Le Théâtre du Soleil d'Ariane Mnouchkine doit présenter en décembre une pièce qui se veut une "relecture de l'histoire du Canada à travers le prisme des rapports entre Blancs et Autochtones" et doit être mis en scène par le dramaturge québécois Robert Lepage.
Les auteurs de la lettre ouverte - une vingtaine de personnalités autochtones, pour la plupart des artistes, et des non-autochtones - entendent répondre à de récentes déclarations de Mme Mnouchkine au Devoir, expliquant son projet et indiquant qu'il n'y aurait pas de comédiens d'Amérique du Nord dans la distribution. Soulignant qu'il n'y a pas besoin d'être danois pour jouer Hamlet, elle a souhaité qu'on puisse lui dire après le spectacle : "vous nous avez compris". Des Autochtones ont toutefois été consultés pour mettre au point le spectacle.
La pièce doit être présentée à Paris à la fin de l'année et plus tard au Canada. "Peut-être sommes nous saturés d'entendre les autres raconter notre histoire", écrivent les auteurs de la lettre, soulignant que Mme Mnouchkine "n'est pas la première à raconter l'histoire des relations entre les Autochtones et les peuples qui ont colonisé l'Amérique." "L'un des grands problèmes que nous avons au Canada, c'est d'arriver à nous faire respecter au quotidien par la majorité (...) même dans le milieu artistique. Notre invisibilité dans l'espace public, sur la scène, ne nous aide pas", ajoutent-ils. "Nous ne sommes pas invisibles et nous ne nous tairons pas. Nous avons nos plumes à la main et nous vous dirons encore et pour longtemps : je suis, NOUS SOMMES", concluent-ils.

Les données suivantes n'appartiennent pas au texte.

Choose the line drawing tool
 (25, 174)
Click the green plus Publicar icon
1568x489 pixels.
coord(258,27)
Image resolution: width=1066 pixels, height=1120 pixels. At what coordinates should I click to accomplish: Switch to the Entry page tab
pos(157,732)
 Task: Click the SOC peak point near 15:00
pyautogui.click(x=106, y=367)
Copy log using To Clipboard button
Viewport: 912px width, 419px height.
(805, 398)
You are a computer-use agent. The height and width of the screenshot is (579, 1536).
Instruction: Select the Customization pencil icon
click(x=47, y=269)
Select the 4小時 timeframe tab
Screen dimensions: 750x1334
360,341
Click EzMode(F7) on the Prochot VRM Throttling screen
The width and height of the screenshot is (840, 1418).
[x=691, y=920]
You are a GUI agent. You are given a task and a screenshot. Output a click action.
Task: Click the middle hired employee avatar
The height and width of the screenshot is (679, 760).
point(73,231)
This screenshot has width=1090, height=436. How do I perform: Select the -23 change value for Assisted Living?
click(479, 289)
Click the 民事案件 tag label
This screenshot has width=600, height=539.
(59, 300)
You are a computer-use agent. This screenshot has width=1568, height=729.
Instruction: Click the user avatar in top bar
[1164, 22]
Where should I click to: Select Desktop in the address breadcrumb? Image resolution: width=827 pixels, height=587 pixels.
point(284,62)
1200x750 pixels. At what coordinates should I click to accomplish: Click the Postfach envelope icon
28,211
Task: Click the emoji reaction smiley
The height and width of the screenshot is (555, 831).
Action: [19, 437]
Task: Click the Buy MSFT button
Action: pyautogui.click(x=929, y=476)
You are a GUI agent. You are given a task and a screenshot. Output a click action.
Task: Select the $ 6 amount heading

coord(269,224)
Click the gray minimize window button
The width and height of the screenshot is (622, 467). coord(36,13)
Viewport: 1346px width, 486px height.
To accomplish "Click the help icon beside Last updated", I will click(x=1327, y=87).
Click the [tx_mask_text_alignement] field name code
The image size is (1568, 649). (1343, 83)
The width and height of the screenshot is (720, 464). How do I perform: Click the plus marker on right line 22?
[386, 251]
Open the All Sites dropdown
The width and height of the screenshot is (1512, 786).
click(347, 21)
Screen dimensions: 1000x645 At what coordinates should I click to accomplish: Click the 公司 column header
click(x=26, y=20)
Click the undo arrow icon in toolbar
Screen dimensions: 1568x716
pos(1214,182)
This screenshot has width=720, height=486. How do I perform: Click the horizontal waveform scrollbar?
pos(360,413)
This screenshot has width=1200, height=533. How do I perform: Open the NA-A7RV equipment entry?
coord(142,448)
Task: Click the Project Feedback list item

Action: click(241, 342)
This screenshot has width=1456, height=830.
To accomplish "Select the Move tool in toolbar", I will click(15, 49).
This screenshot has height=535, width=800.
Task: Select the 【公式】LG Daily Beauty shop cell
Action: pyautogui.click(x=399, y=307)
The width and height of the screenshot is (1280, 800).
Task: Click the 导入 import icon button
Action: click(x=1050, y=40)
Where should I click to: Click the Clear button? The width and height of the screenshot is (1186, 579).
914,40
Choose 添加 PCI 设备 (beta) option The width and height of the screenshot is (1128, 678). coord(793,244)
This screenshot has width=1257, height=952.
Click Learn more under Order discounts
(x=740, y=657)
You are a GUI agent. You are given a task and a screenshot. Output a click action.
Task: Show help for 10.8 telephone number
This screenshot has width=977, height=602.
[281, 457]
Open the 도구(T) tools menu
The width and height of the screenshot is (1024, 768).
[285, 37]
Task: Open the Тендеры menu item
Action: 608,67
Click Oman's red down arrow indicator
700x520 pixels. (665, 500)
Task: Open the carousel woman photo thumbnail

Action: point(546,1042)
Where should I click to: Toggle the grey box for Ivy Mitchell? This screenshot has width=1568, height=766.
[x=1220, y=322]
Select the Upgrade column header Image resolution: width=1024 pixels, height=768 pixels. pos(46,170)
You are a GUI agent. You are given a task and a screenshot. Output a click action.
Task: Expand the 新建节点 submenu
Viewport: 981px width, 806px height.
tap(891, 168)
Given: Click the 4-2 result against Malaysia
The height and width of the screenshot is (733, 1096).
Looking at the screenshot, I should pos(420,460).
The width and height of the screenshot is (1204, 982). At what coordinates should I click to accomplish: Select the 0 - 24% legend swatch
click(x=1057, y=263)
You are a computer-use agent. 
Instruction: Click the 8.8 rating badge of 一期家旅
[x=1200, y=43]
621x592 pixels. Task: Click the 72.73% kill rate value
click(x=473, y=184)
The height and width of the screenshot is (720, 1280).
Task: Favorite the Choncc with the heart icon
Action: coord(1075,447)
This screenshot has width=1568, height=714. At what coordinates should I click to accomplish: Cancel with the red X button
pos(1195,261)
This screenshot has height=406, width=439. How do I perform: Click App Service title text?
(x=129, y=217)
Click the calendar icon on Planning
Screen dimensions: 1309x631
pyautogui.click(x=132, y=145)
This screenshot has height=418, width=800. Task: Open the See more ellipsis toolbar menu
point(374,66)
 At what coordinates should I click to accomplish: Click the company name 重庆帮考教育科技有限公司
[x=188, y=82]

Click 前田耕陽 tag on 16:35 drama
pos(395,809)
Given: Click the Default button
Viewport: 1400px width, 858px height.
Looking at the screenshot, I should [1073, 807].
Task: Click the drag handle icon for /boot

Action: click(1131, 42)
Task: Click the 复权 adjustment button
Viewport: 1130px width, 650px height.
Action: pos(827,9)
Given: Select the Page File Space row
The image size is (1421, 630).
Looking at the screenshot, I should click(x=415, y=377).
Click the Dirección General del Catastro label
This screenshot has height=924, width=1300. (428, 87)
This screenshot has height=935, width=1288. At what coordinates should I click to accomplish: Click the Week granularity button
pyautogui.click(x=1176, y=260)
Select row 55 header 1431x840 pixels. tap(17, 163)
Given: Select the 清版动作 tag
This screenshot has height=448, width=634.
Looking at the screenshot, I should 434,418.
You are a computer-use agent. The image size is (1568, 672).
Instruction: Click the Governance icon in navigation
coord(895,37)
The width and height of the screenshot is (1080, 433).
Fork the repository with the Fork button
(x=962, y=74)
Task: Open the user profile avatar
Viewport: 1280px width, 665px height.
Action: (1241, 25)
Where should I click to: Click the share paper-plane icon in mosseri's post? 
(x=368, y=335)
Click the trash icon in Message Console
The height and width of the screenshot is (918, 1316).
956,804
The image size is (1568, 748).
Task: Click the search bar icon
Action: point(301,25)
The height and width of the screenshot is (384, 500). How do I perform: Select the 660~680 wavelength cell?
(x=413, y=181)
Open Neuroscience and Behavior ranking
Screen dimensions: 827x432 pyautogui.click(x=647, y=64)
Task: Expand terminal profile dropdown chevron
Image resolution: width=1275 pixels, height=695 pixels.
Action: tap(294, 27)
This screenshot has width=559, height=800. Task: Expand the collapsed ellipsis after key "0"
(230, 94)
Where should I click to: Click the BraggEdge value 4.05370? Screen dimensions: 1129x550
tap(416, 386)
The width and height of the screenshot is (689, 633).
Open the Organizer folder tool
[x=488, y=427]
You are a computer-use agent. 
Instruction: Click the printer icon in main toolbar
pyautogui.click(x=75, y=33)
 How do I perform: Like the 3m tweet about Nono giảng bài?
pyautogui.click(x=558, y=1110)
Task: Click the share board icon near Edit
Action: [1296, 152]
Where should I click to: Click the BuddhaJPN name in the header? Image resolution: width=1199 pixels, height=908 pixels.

Un spectacle mis en scène par Robert Lepage a récemment fait l'objet d'une vive controverse au Québec, avant que la plupart des représentations prévues ne soient annulées par le Festival international de Jazz de Montréal.
Le spectacle intitulé SLAV, une évocation de l'esclavage à travers les chants d'esclaves afro-américains, avait fait l'objet de critiques et d'accusations d'"appropriation culturelle" car sa distribution était majoritairement blanche. M. Lepage avait déploré que son spectacle ait été "muselé".